(Work to complete):
Rewrite everything from the line containing "Image resolution: width=791" down to the end of the entries, swapping "pixels" for "px" and keeping all else unchanged. Leave the pictures out of your answer.

(Data supplied):
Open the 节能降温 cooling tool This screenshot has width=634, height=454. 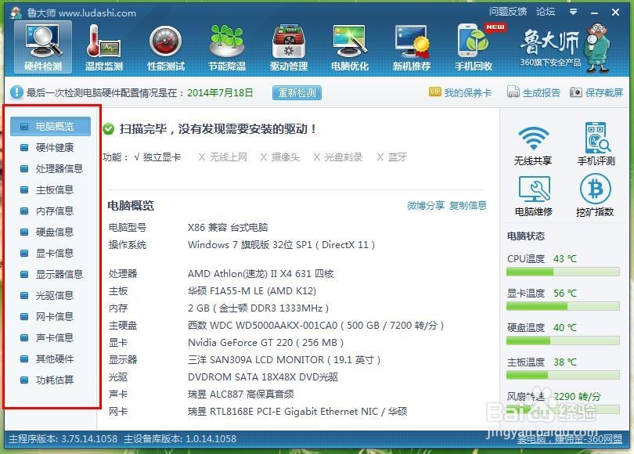tap(226, 45)
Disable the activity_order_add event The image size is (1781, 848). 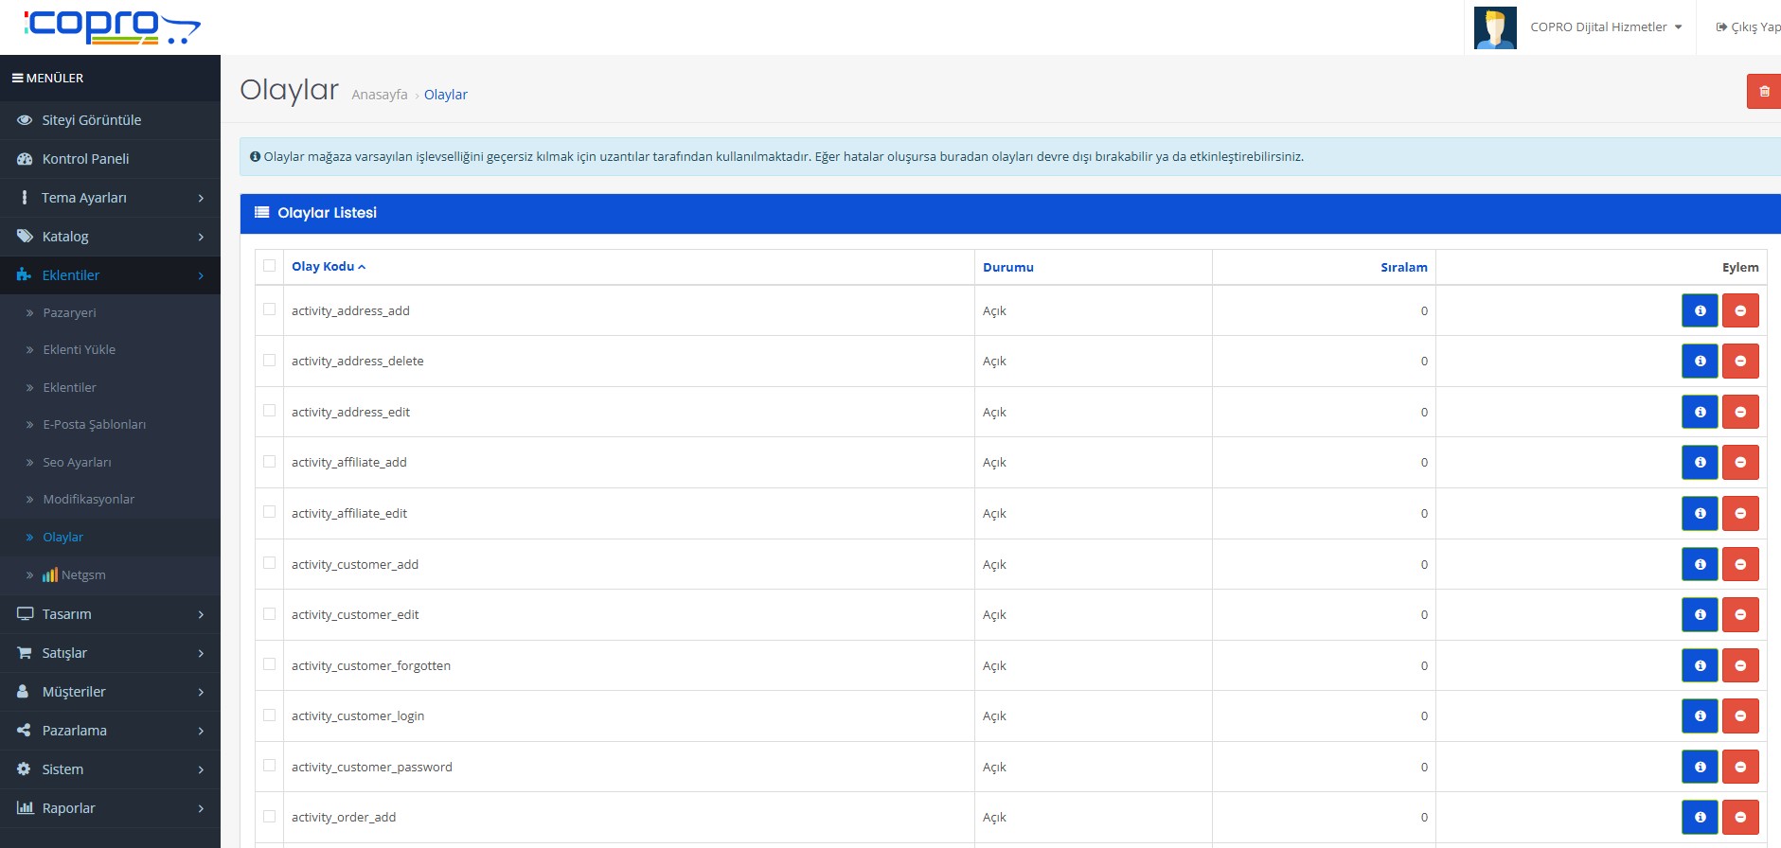[1739, 818]

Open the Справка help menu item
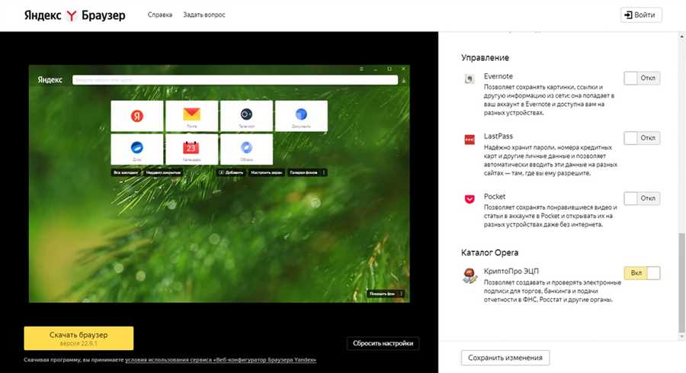[160, 15]
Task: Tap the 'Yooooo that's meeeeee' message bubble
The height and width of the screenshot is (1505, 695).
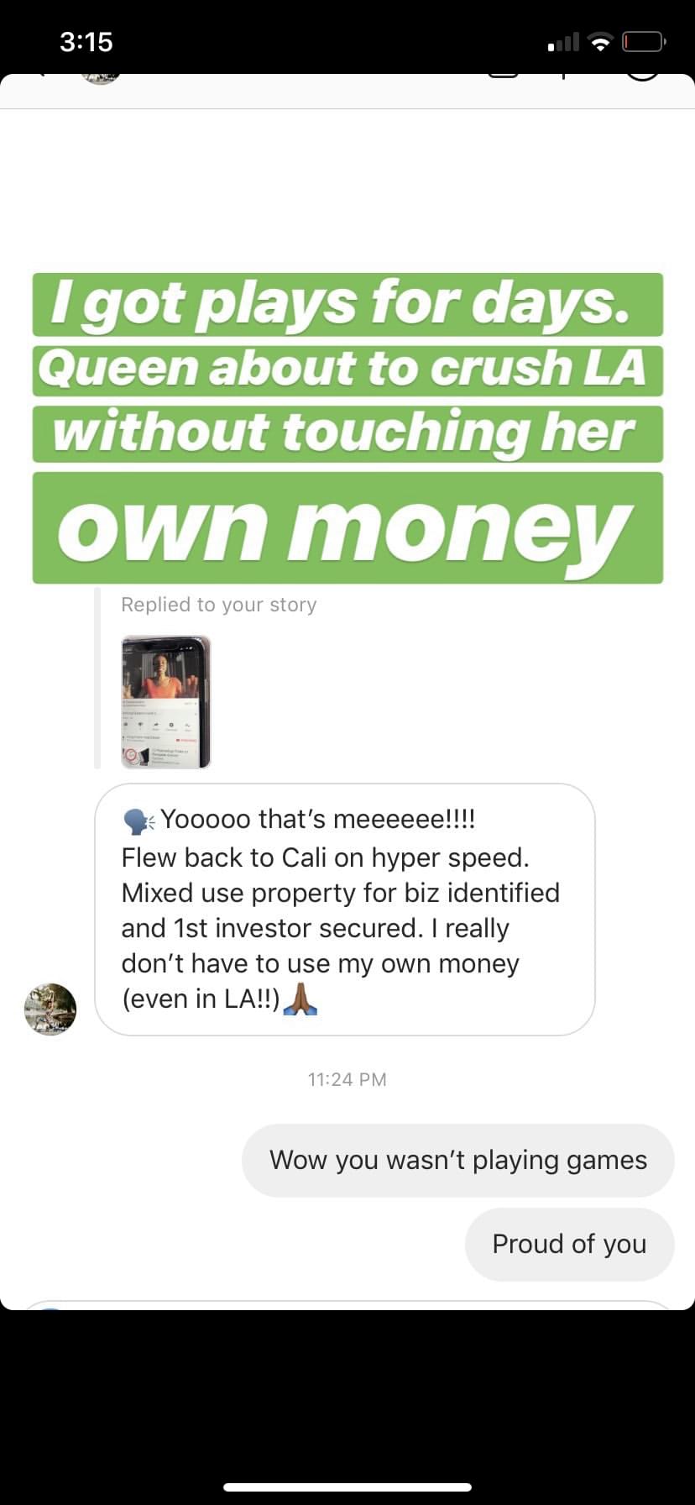Action: point(345,910)
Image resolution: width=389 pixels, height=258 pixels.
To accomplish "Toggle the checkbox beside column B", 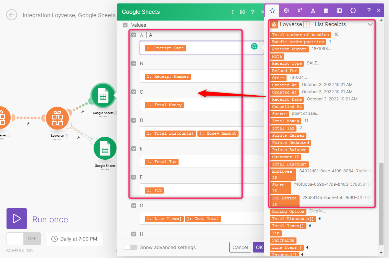I will 134,63.
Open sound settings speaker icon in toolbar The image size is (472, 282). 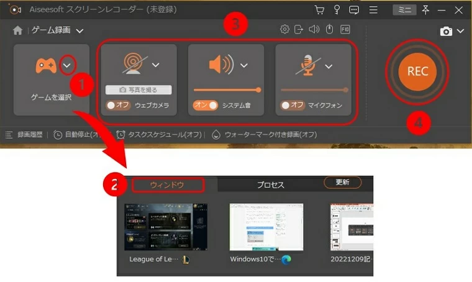tap(314, 29)
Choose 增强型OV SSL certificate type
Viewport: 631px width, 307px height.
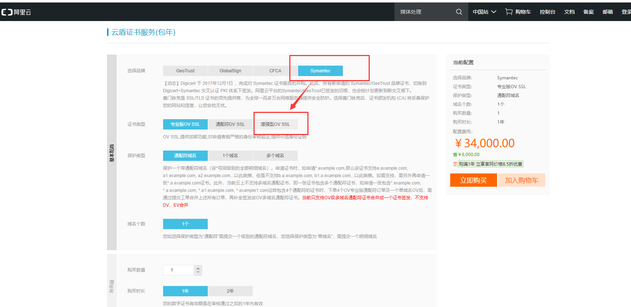[275, 124]
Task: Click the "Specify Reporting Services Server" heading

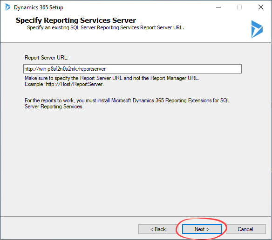Action: [x=76, y=20]
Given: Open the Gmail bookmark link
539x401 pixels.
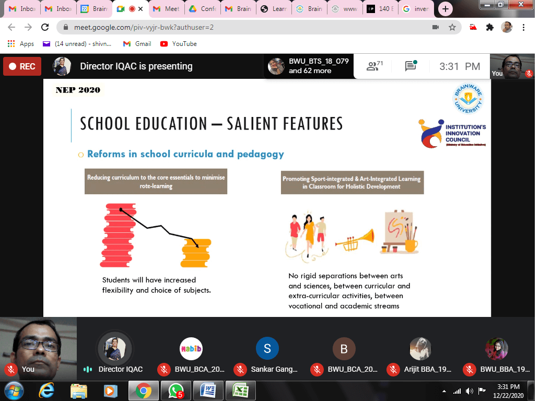Looking at the screenshot, I should tap(137, 44).
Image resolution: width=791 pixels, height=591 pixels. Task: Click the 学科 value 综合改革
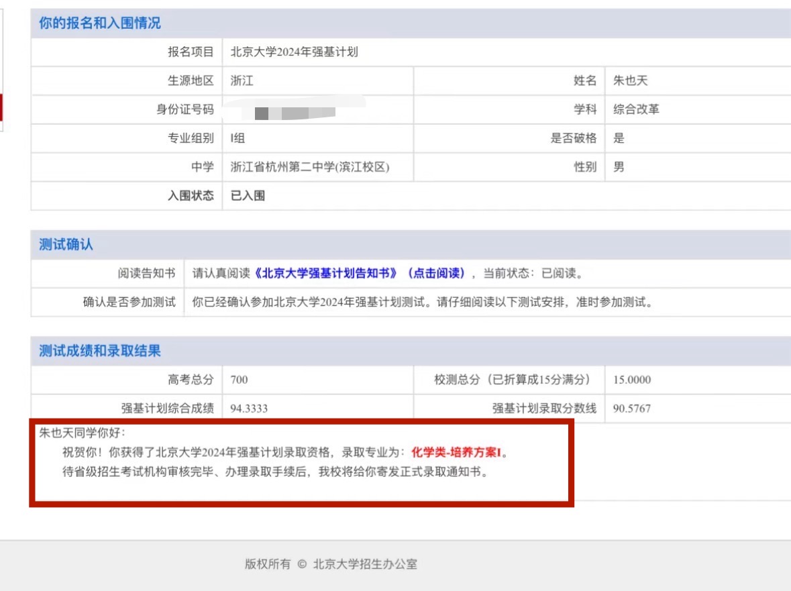636,109
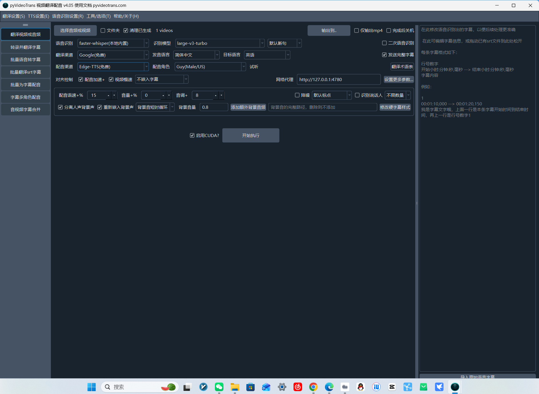Click the QQ penguin taskbar icon
This screenshot has height=394, width=539.
pyautogui.click(x=361, y=387)
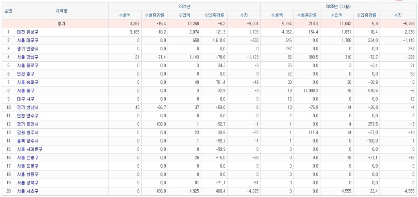Screen dimensions: 418x197
Task: Open the 대구 서구 region link
Action: (x=26, y=99)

(Result):
Image resolution: width=791 px, height=591 px. Task: Click the 学科 value 综合改革
636,109
Click the QQ penguin taskbar icon
This screenshot has height=394, width=539.
pyautogui.click(x=361, y=387)
Screen dimensions: 418x197
Task: Open the 대구 서구 region link
Action: (x=26, y=99)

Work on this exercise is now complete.